Can you give back everything from "Problem/Question" down to "by this plugin)" in the Netdata alarm post, switching "chart" to "graph"?

▶ [PASSAGE]
————
Trigger an alarm when a chart never reaches zero over the last 24 hours

Problem/Question

Hi,
I want to trigger an alarm when a particular chart on my netdata instance never reaches zero over the last 24 hours. (For more context, the chart is generated by this plugin)

I have configured /etc/netdata/health.d/apt.conf in the following way:

 alarm: apt_upgradable
    on: apt.upgradable
lookup: min -1d of upgradable
 every: 60s
  warn: $this > 0
 units: packages
  info: packages with available upgrades
    to: sysadmin

However, this alarm stays active, even though the apt.upgradable chart value has been 0 for several hours. My goal is for this alarm to be active only when the chart value has constantly been > 0 for the last day.

Relevant docs you followed/actions you took to solve the issue

  • Double-checked that my lookup expression was correct on Configure alerts | Learn Netdata (it doesn’t mention the min operator)
————
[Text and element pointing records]
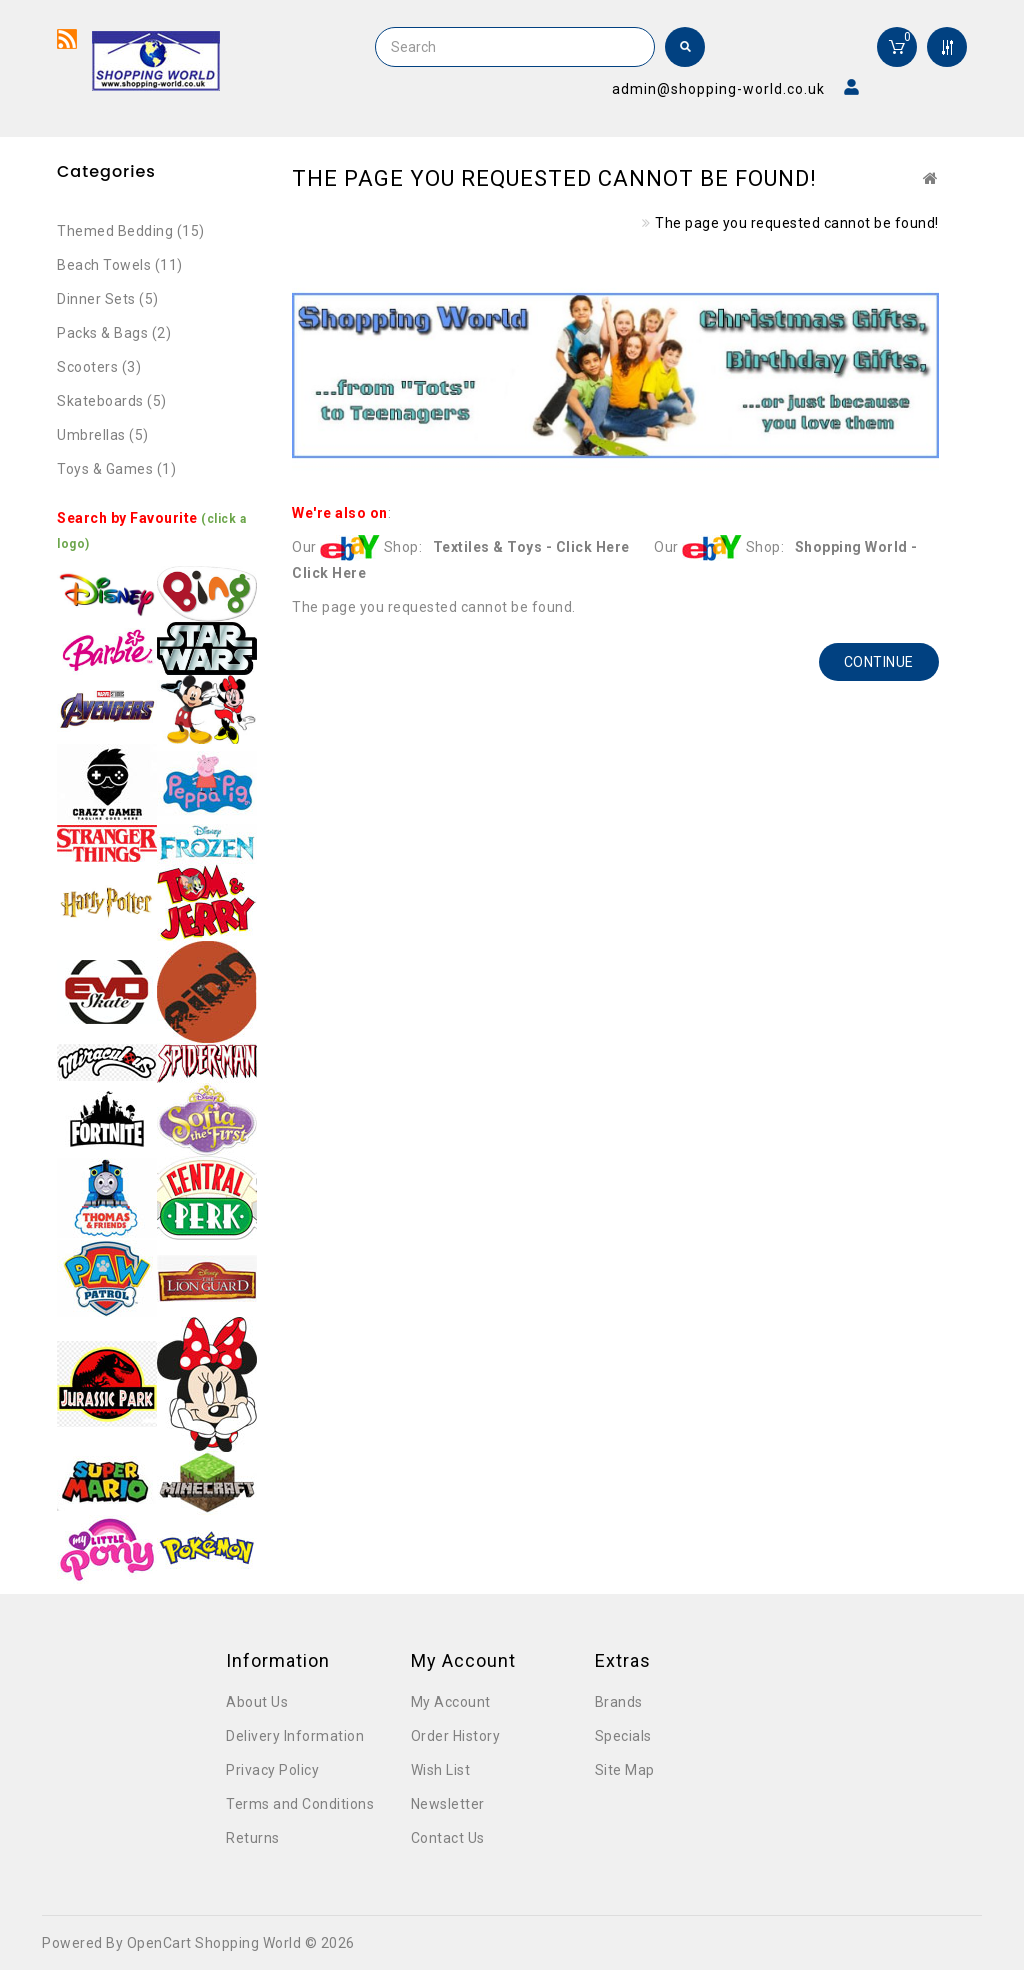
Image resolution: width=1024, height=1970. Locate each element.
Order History (456, 1736)
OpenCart (159, 1943)
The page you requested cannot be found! (797, 223)
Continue (879, 662)
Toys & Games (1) (116, 469)
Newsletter (448, 1804)
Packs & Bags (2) (114, 333)
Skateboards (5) (112, 401)
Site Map (625, 1770)
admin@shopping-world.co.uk (718, 89)
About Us (257, 1702)
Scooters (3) (99, 367)
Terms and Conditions (300, 1804)
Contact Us (448, 1838)
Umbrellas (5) (103, 435)
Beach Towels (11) (120, 265)
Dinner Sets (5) (108, 299)
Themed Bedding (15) (131, 231)
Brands (619, 1702)
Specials (623, 1736)
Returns (253, 1838)
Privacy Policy (272, 1770)
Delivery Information (295, 1736)
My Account (451, 1702)
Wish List (441, 1770)
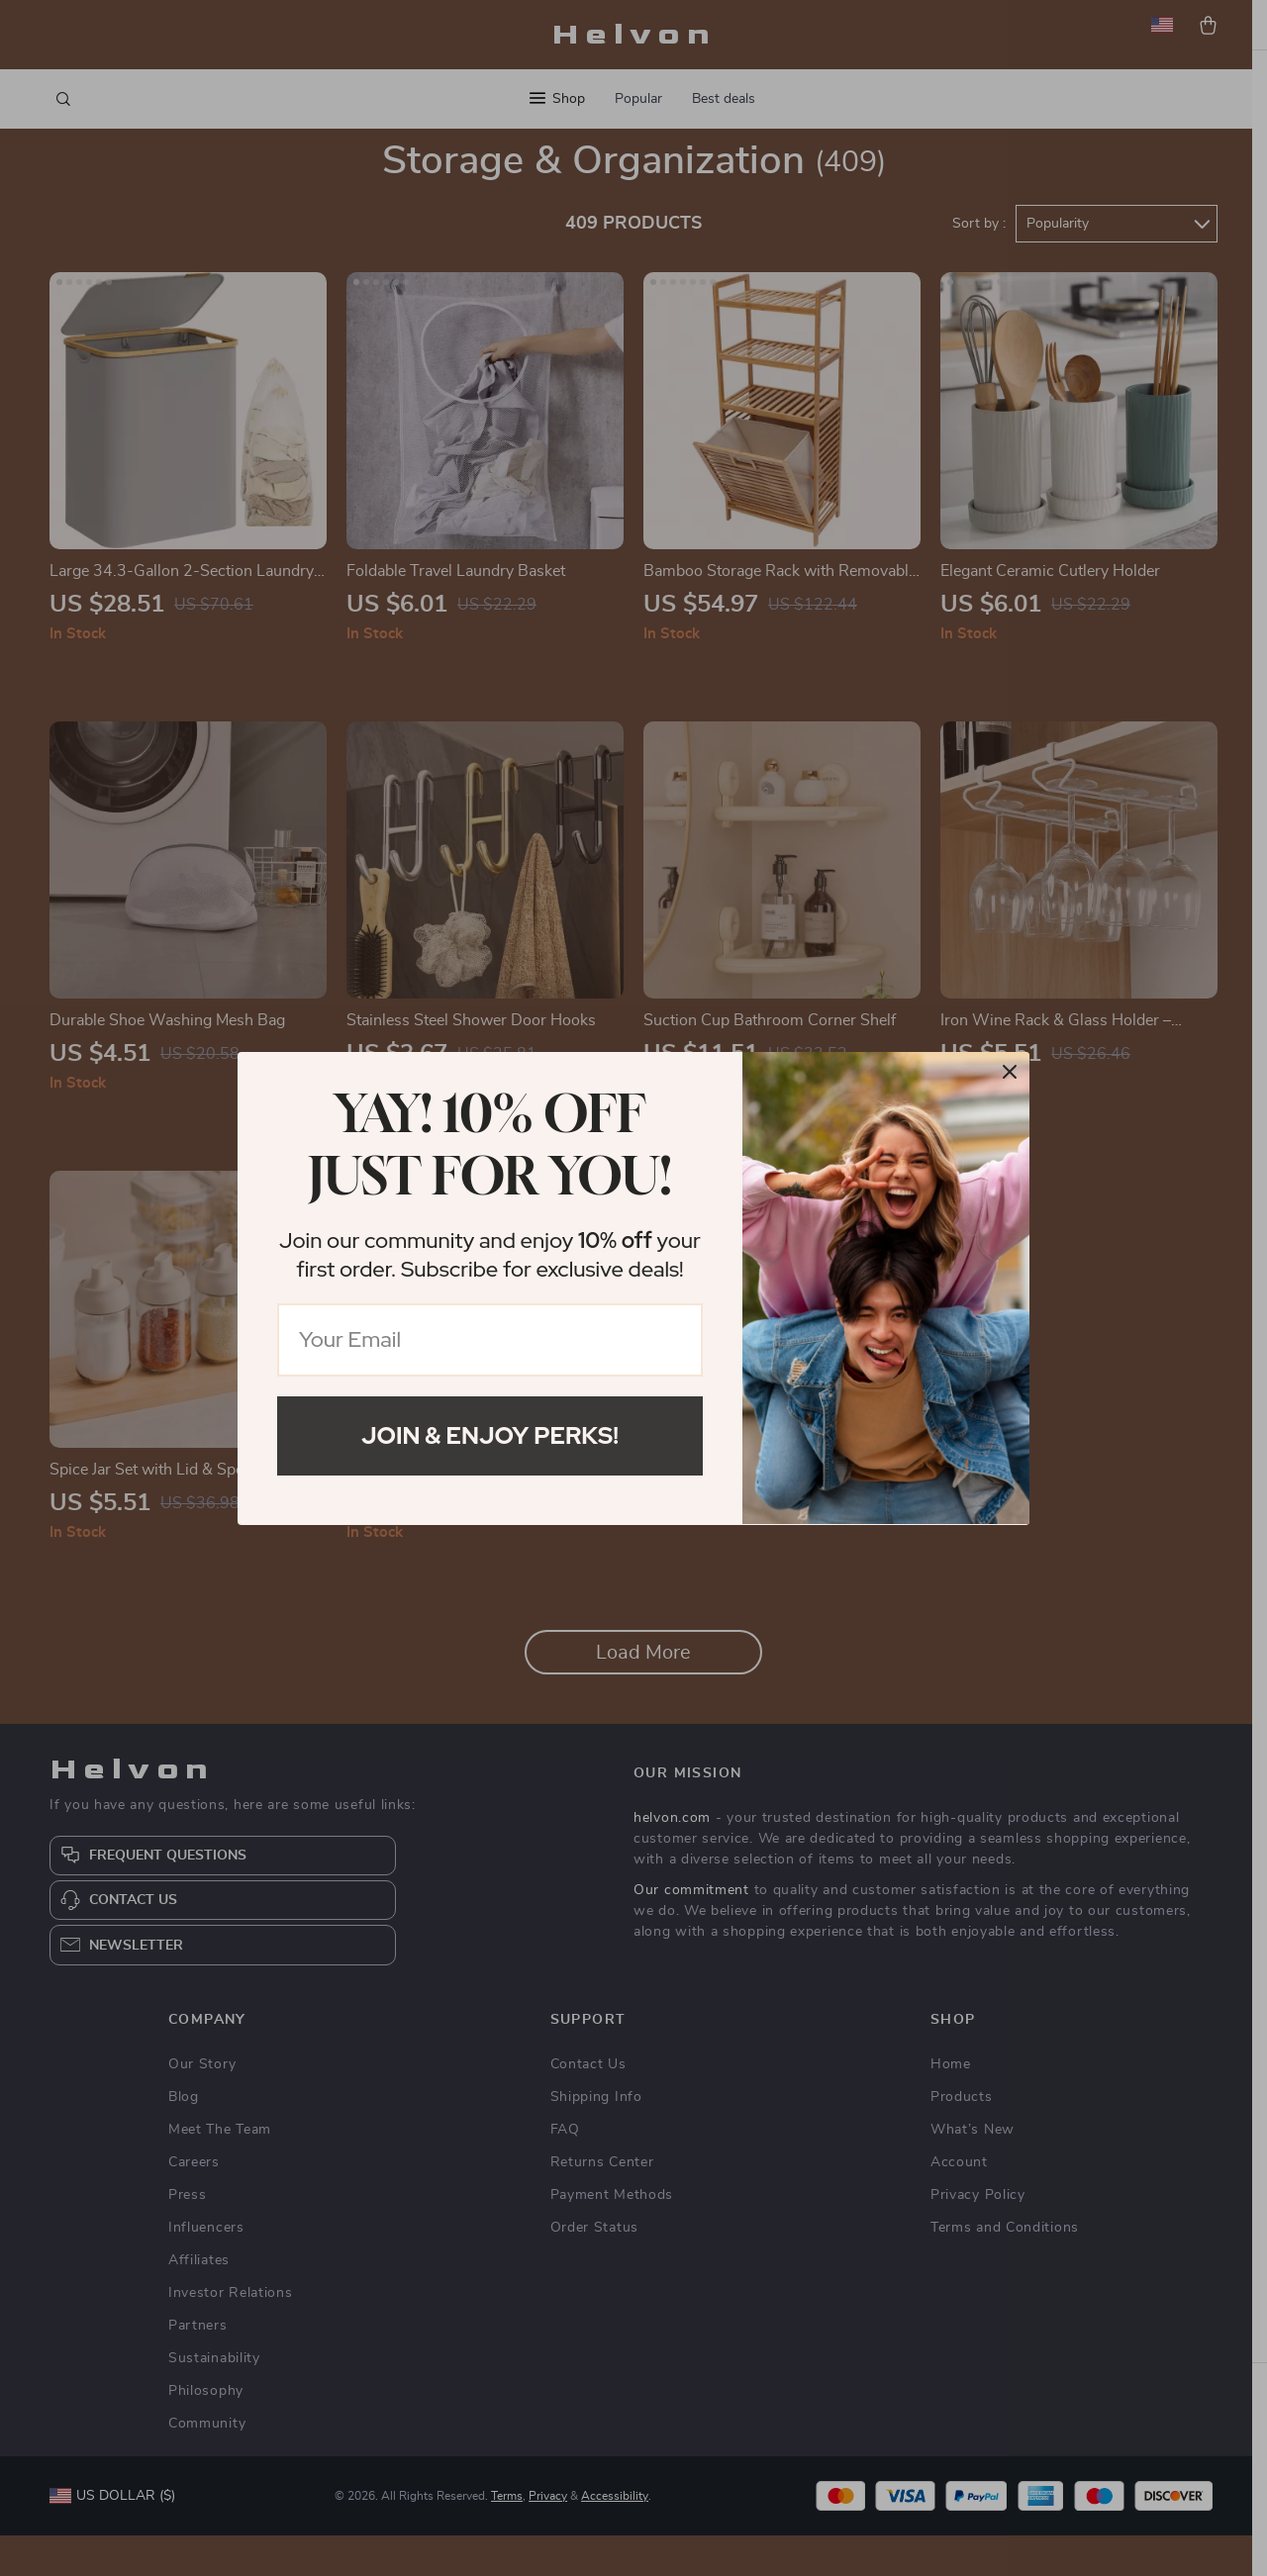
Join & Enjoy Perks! (490, 1435)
————
▶ [RESPONSE TO THE EXERCISE]
Problem/Question

Hi,
I want to trigger an alarm when a particular graph on my netdata instance never reaches zero over the last 24 hours. (For more context, the graph is generated by this plugin)